Il medico napoletano Raffaele Valieri curava, più di un secolo fa, i "pazienti incurabili" con "sigarette" e altri preparati a base di cannabis.
Questi non erano malati terminali, né irriducibili tossicomani, ma solo povera gente ammalata di miseria e delle sue conseguenze patologiche (malattie polmonari, nervose, ecc).
Convinto che per molti di quei malanni la cannabis fosse il rimedio migliore, Valieri si preoccupava soprattutto di abbassare i costi, proclamando e dimostrando l’opportunità di sostituire quella indiana con l’italiana, ugualmente efficace a dosi doppie.
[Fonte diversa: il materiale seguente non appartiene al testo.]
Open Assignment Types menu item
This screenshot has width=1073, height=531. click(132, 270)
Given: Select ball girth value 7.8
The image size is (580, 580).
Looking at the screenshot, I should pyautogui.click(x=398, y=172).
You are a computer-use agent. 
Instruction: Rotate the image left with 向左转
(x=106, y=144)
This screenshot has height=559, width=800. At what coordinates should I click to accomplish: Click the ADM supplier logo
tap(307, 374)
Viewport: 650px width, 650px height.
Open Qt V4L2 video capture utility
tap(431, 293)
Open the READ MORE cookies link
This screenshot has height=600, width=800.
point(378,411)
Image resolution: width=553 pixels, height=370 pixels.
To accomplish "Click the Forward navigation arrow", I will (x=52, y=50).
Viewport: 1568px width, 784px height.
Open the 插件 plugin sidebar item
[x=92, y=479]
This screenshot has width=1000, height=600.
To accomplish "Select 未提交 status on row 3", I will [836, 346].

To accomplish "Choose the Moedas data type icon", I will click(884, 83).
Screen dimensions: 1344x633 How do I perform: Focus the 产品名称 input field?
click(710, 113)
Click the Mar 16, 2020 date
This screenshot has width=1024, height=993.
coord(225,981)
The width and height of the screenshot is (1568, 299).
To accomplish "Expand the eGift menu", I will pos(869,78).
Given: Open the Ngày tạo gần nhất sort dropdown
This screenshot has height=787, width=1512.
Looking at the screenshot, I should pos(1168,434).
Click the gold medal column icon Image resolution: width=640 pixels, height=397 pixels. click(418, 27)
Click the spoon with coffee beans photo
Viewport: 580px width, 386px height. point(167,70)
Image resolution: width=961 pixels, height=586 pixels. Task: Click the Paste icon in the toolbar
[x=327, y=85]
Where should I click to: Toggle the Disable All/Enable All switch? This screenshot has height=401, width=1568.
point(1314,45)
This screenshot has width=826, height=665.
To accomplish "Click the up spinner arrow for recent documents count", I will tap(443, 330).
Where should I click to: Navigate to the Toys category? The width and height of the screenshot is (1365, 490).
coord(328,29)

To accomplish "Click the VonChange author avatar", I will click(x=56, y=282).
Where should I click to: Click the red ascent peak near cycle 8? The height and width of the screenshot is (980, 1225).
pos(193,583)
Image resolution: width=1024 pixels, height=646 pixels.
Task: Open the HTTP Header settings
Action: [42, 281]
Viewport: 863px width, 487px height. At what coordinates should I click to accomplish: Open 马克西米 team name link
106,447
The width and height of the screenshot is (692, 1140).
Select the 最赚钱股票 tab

I risultati di quelle esperienze sono riassunti nel breve trattato che lo stesso Valieri pubblicò nel 1887, qui riprodotto per la prima volta e arricchito da alcuni altri testi di quegli anni.
La testimonianza del professor Raffaele Valieri sugli usi medici della cannabis, nonostante sia passato oltre un secolo, è ancora un documento scientifico di grande interesse, che conferma e anticipa molte "scoperte" recenti della scienza medica occidentale.
E mentre Svizzera, Germania, Austria, Stati Uniti, Gran Bretagna, Olanda hanno avviato specifici progetti di ricerca e somministrazione, nel paese dell’italiano Valieri è ancora problematico parlarne.